Así la mañana discurre por las calles hechas óleo, por sus aceras de cuarzo y pis, por las paredes de los inmuebles que volverán a ser casa con la vuelta del trasiego. Porque ahora el atasco lo llevamos en la piel, almorzamos sin prisa, leemos el periódico que viene más triste que de costumbre con sus suplementos en color. Me pregunto cómo sería ese hombre al que se consagra el peor momento de la semana, cómo es el el encargado de la imprenta de El País, como será el quiosquero que enciende la estufa para calentarse. Probablemente unos tristes. De ahí el día.

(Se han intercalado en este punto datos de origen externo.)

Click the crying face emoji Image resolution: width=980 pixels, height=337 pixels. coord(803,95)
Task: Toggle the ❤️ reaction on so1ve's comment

Aquellos que viven en ciudades se libran del paseíllo por las plazas de los pueblos, siempre el mismo: la madre con el abrigo de fieltro gris que empuja el carrito del bebé, el padre de mirada hueca, en otra parte, y el niño que duerme envuelto en el crochet de la ropa heredada. Sólo hay algo peor que esa postal y es el aeropuerto de Orly entre la bruma, en domingo, claro. El final del fin de la semana se parece al origen del mundo hecho simulacro. Puede rescatarlo el sexo o un beso con lengua… pero esa parte corresponde a la otra vida, la que sucede de martes a viernes y es pasado y asidero. Volverá pronto. Lo juro. Volverá.